There have been two kinds of challenges in our work with 3D materials. The first is the challenge of the object – these items are often fragile, unique, and some are thousands of years old. Others have specific social and cultural value that far exceeds their monetary cost. The scanning of the animal crania required a close attention to detail. For these 3D objects to fulfil their role in training, archaeologists required a high level of detail that would allow users to discern the shape of teeth and see the shape of small interior bones. This high level of detail is beyond what is often required for museum 3D objects. Other objects present challenges that most 3D scanners, photographers, and photogrammetry practitioners would be familiar with: the smoothness of the object surface, reflective materials, very thin objects, and so forth. For example, the Black Rod from the Australian Senate has a silver crown with an intricate detailed carving.
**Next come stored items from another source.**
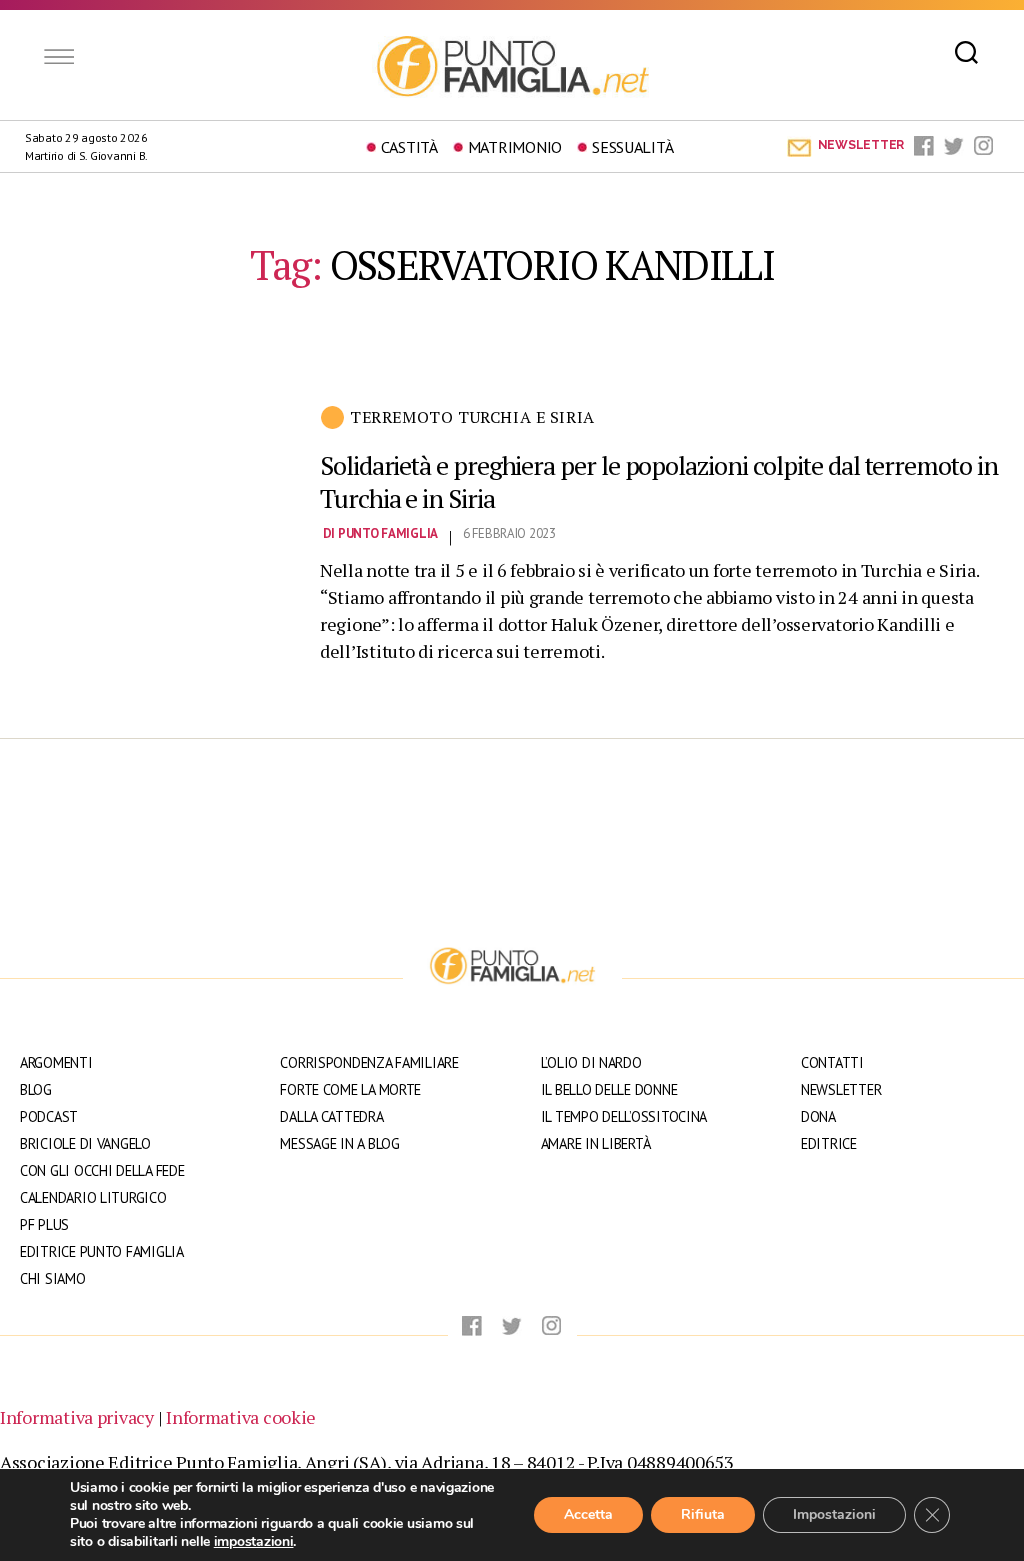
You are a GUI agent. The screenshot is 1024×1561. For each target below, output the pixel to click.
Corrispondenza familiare (369, 1062)
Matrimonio (515, 147)
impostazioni (254, 1542)
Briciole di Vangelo (85, 1143)
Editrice (829, 1143)
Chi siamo (53, 1278)
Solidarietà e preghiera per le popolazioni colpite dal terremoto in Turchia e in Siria (659, 481)
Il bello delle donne (609, 1089)
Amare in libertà (596, 1143)
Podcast (49, 1116)
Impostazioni (834, 1514)
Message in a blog (339, 1143)
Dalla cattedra (331, 1116)
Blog (36, 1089)
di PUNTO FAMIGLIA (380, 533)
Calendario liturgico (93, 1197)
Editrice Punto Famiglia (102, 1251)
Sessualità (632, 147)
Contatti (832, 1062)
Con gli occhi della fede (102, 1170)
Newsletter (841, 1089)
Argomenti (56, 1062)
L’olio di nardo (591, 1062)
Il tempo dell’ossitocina (624, 1116)
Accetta (588, 1514)
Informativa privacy (77, 1417)
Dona (818, 1116)
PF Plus (44, 1224)
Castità (409, 147)
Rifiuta (703, 1514)
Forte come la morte (350, 1089)
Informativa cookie (241, 1417)
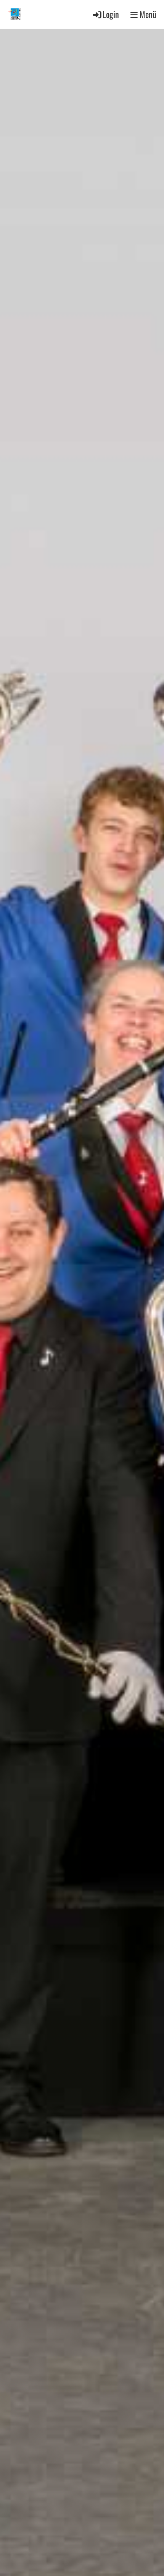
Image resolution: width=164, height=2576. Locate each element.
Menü (147, 14)
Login (111, 14)
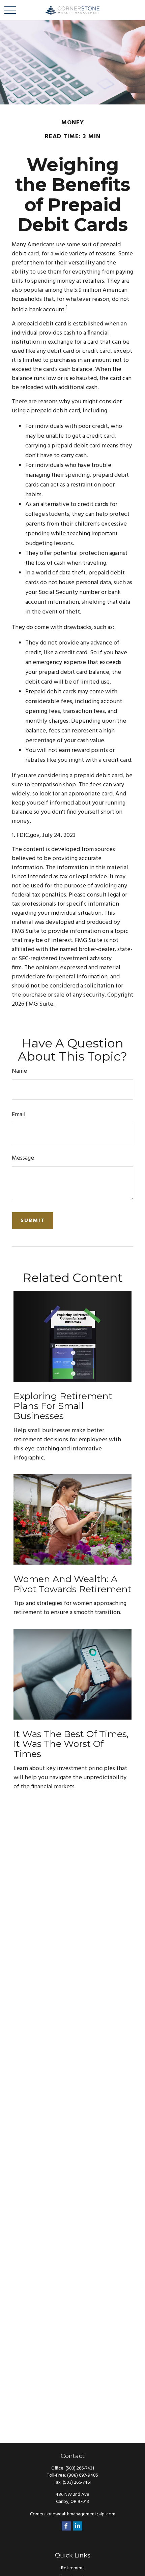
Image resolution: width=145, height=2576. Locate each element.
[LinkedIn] (77, 2526)
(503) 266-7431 (79, 2468)
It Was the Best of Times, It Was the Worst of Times (70, 1743)
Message (23, 1158)
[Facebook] (66, 2526)
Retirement (72, 2568)
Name (19, 1071)
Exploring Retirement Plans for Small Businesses (62, 1405)
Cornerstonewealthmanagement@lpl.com (72, 2514)
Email (19, 1115)
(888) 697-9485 (82, 2475)
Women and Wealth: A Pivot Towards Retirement (72, 1584)
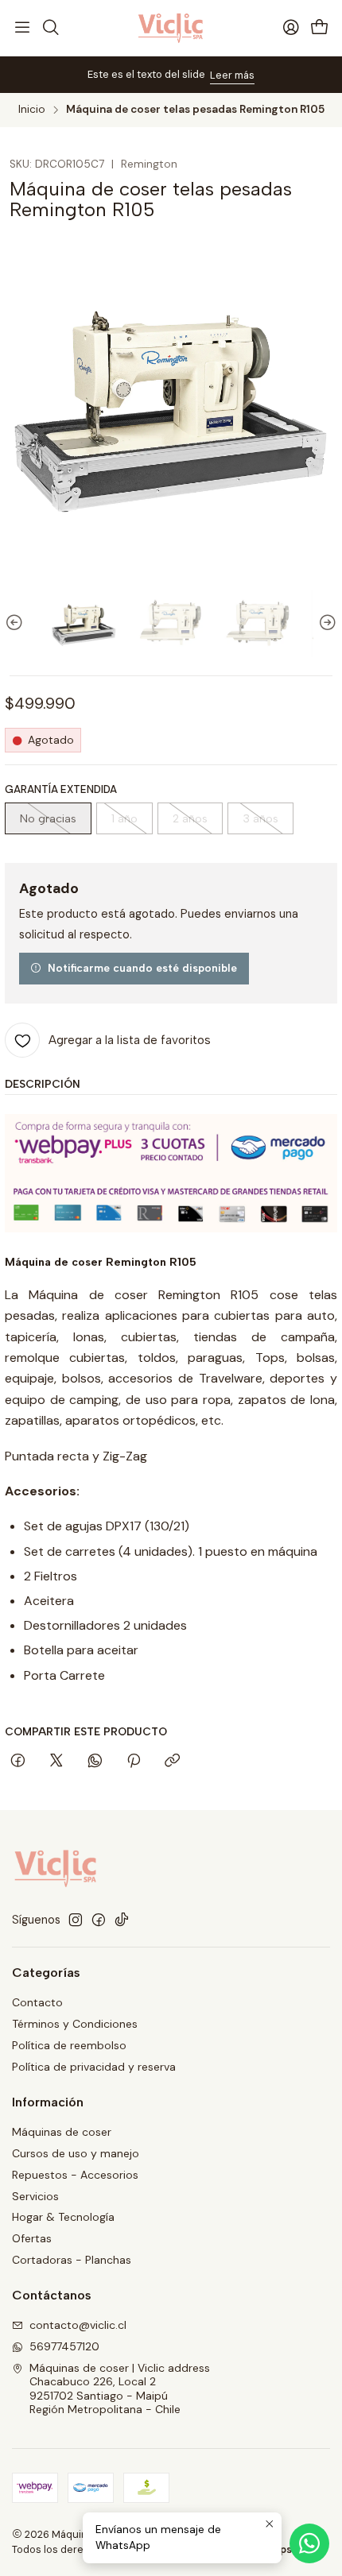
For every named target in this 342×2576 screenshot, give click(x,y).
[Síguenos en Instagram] (76, 1920)
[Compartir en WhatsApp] (95, 1761)
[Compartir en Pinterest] (133, 1761)
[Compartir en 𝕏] (56, 1761)
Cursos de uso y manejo (75, 2153)
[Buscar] (50, 28)
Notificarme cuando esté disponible (142, 967)
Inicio (31, 109)
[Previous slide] (17, 623)
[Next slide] (325, 623)
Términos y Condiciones (75, 2024)
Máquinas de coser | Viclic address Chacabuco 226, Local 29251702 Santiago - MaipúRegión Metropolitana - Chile (119, 2389)
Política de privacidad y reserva (94, 2067)
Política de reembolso (69, 2045)
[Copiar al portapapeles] (172, 1761)
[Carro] (319, 28)
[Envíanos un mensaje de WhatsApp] (309, 2543)
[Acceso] (291, 28)
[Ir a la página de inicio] (171, 28)
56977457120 (64, 2346)
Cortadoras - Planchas (71, 2260)
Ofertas (32, 2238)
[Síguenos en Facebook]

The level of detail and the shiny surface made it a difficult object to capture, but we love a challenge and were extremely pleased with the outcome.
A second challenge centres on intellectual property rights, which is a well-recognised issue in the creation of digital cultural heritage. Who owns digital copies? While our preference is to make 3D models open access under a CC license (such as CC Attribution), this is not always possible in a collaboration. Often each institution has a different approach and we tend to resolve these intellectual property and copyright issues on a case-by-case basis.
The Future of 3D and Museums
3D digital objects have such wonderful potential to allow people who cannot access the objects directly to engage with them. Even those members of the public who are able to see an object in the real world by visiting the museum that holds them will only be able to see the object through a glass, with no opportunity for interaction. They will not be able to hold it, turn it, twist it, tilt it, or expose the reverse. With a 3D object displayed on Sketchfab, they can do all that. This alone will be a game-changer.
Another consideration is that these 3D models can be printed out as 3D objects, which in turn can be used in handling sessions. They can also be used, as in the case of the Skullbook project, for teaching. And certainly for those of us who love a good museum shop, being able to take home a version of a favourite object would be amazing.
Having spent several years working with on a range of quite diverse projects, we are always impressed by people who have managed to capture a complex object, or a challenging surface (like shiny reflective silver).